WRITTEN REQUEST:
Copy the data below line for line without changing anything. Omit the pictures from your copy.

Rows of pointing data:
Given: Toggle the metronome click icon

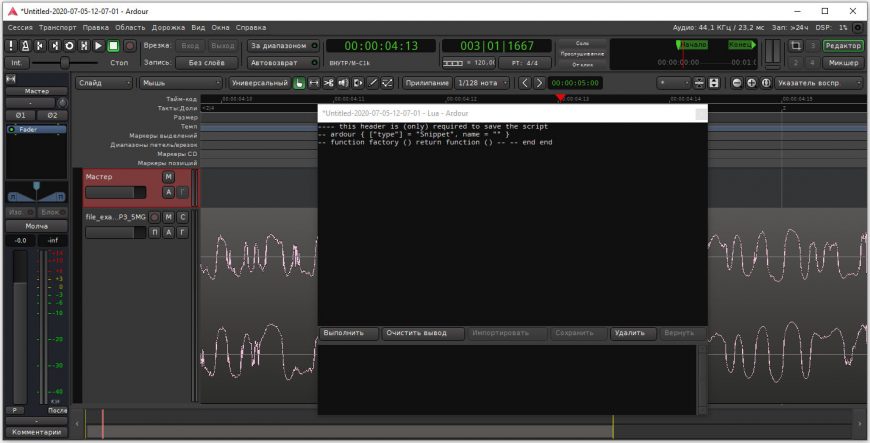Looking at the screenshot, I should click(25, 46).
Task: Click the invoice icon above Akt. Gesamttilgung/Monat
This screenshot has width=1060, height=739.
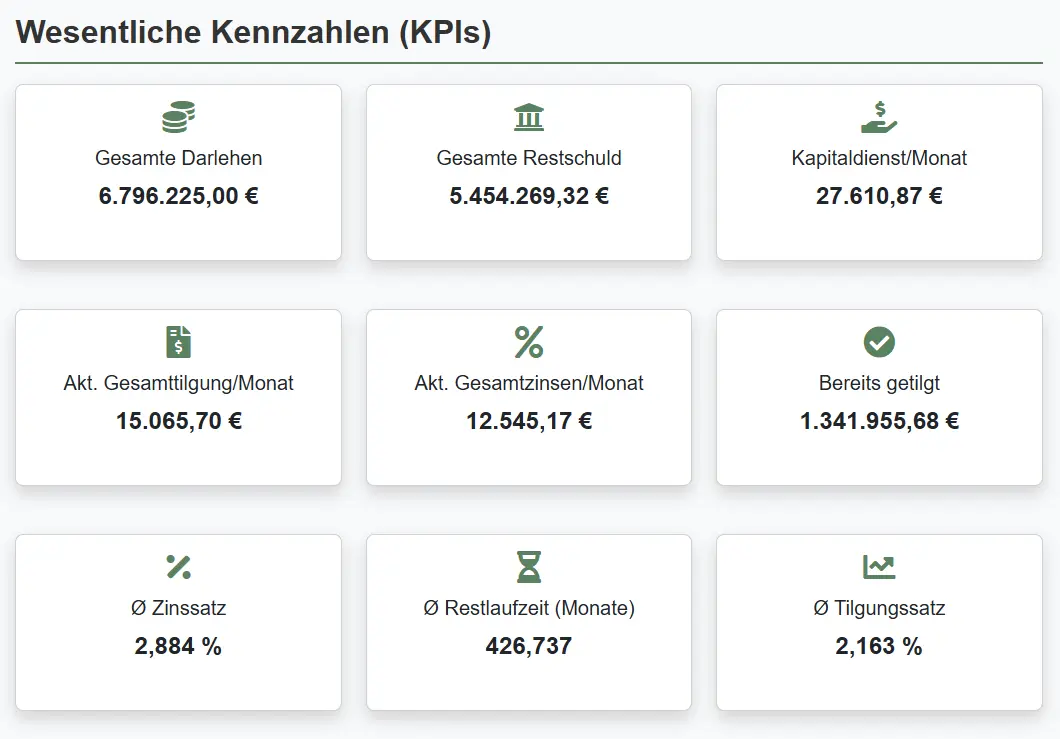Action: 178,341
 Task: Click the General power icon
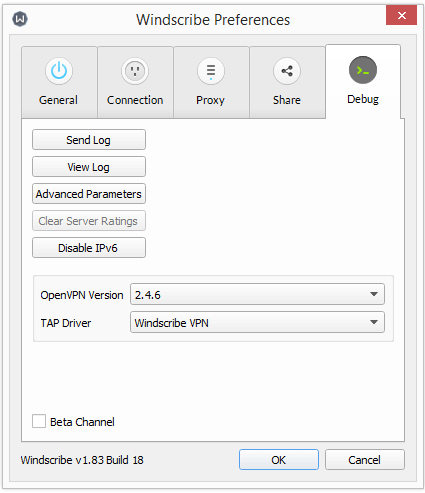[59, 71]
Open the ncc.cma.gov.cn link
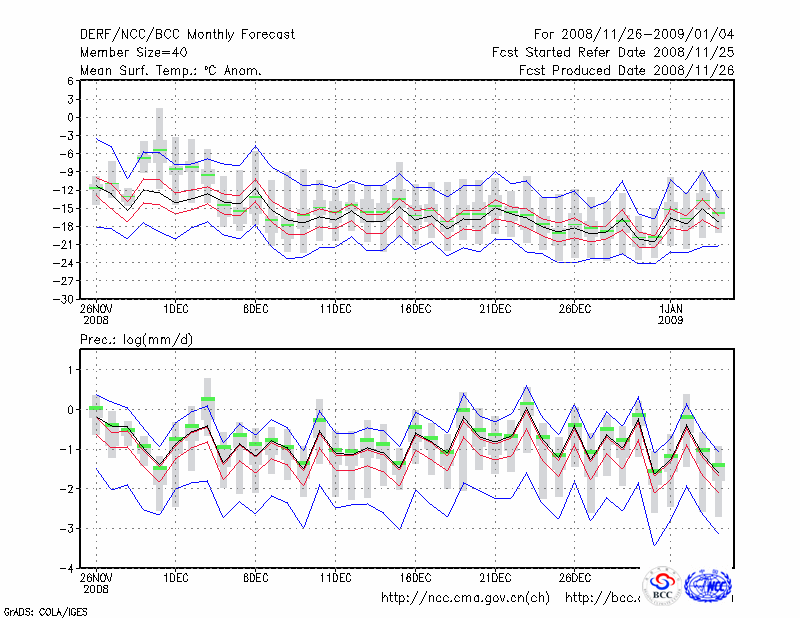 (x=466, y=598)
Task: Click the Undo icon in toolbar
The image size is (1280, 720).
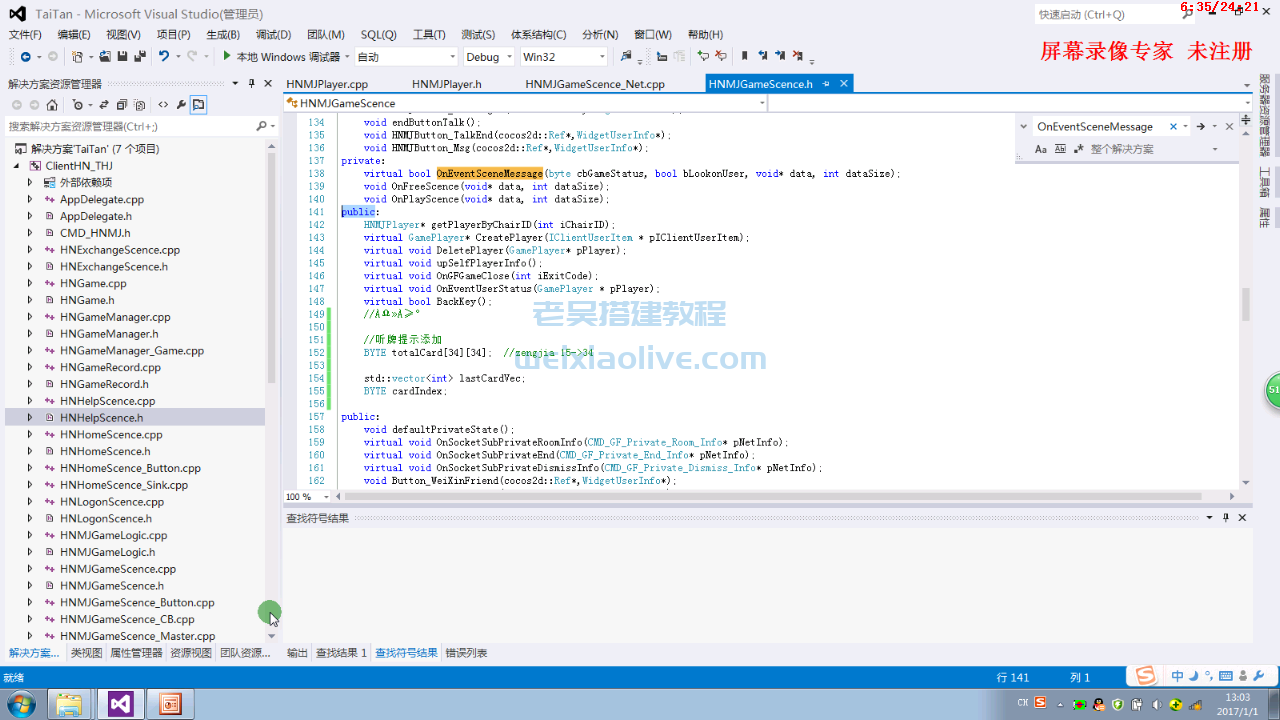Action: coord(164,57)
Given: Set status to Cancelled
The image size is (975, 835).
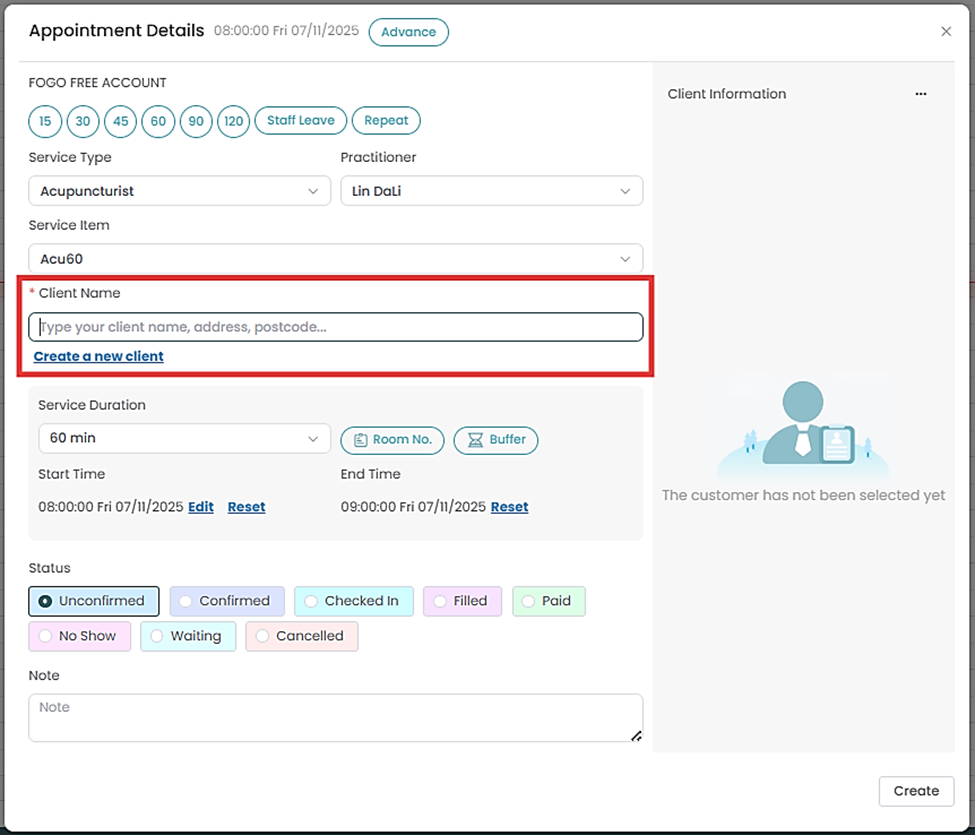Looking at the screenshot, I should click(x=301, y=636).
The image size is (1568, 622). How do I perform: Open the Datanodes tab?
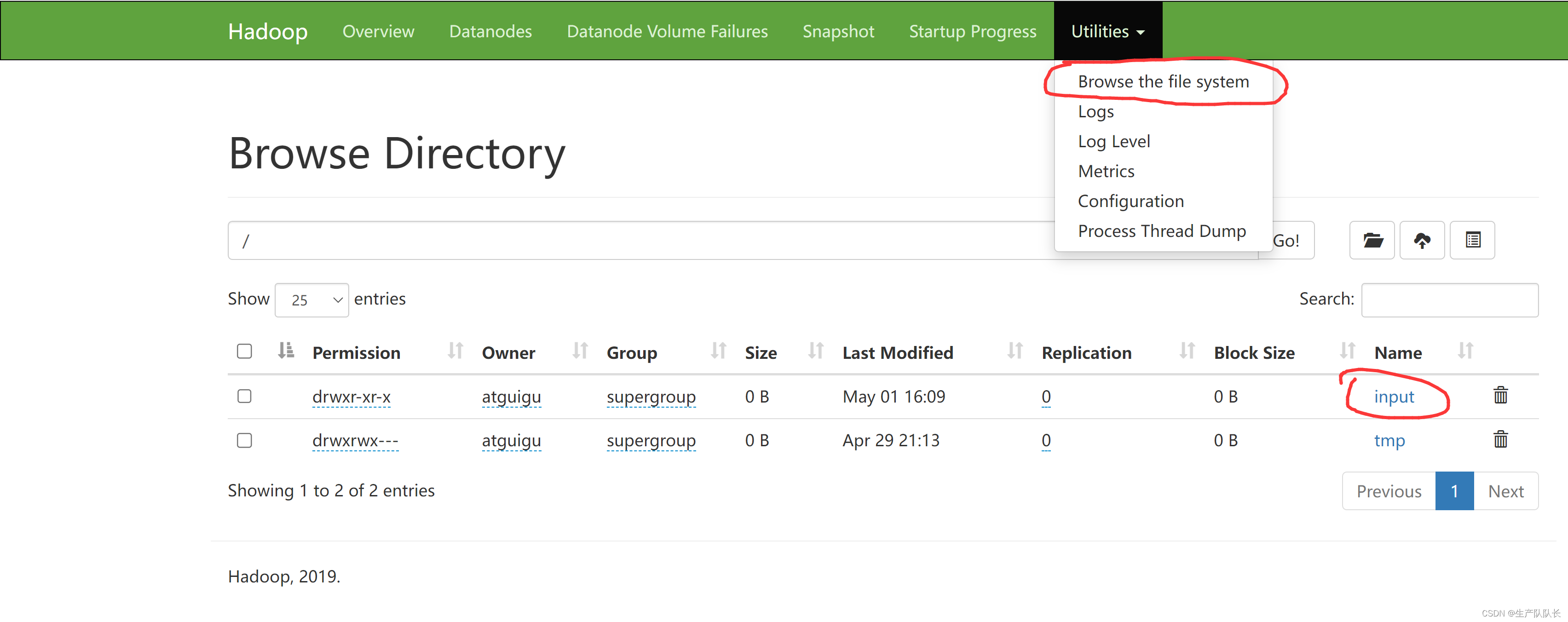[x=490, y=31]

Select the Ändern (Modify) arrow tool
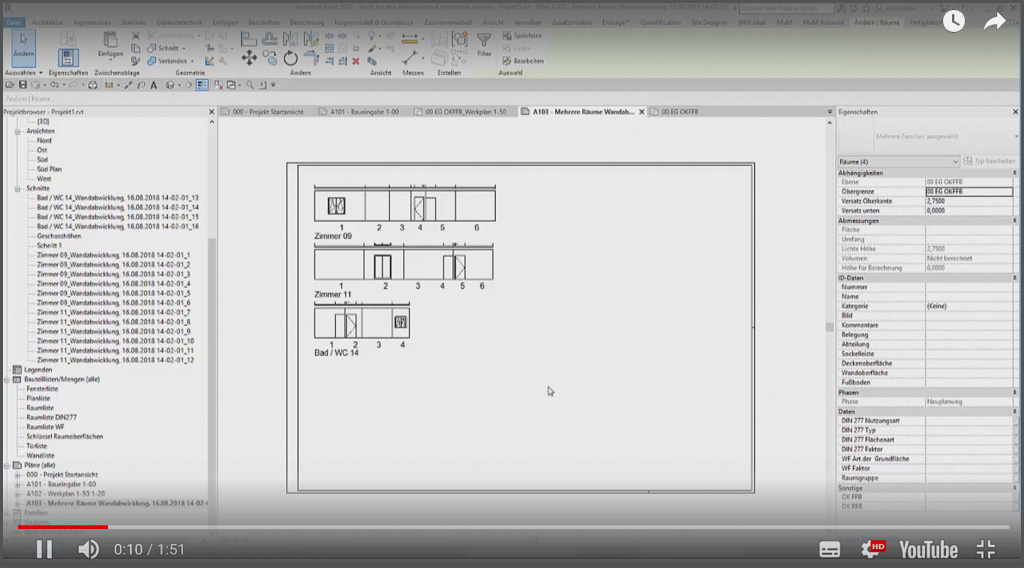pos(23,45)
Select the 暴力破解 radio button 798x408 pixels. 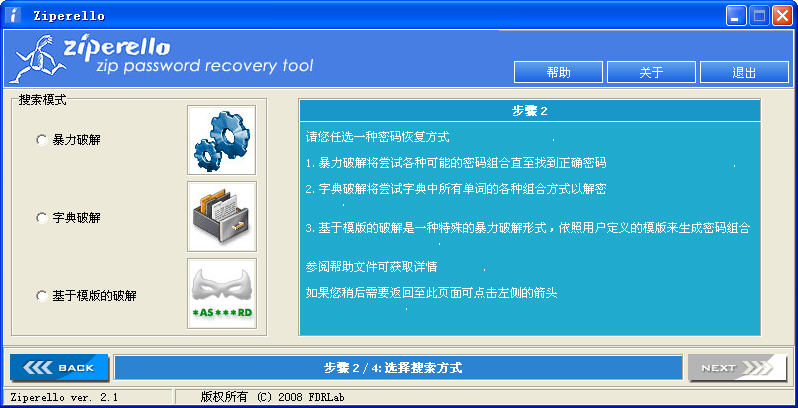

FINAL ANSWER:
Given: Toggle the metronome click icon

Looking at the screenshot, I should click(25, 46).
Task: Click the invoice icon above Akt. Gesamttilgung/Monat
This screenshot has width=1060, height=739.
Action: 178,341
 Task: Click the General power icon
[59, 71]
Open the ncc.cma.gov.cn link
 (x=466, y=598)
Task: Click the Undo icon in toolbar
The image size is (1280, 720).
Action: coord(164,57)
Given: Set status to Cancelled
The image size is (975, 835).
Looking at the screenshot, I should click(x=301, y=636).
The image size is (1568, 622). How do I perform: Open the Datanodes tab?
[x=490, y=31]

Select the Ändern (Modify) arrow tool
pos(23,45)
Select the 暴力破解 radio button 798x408 pixels. 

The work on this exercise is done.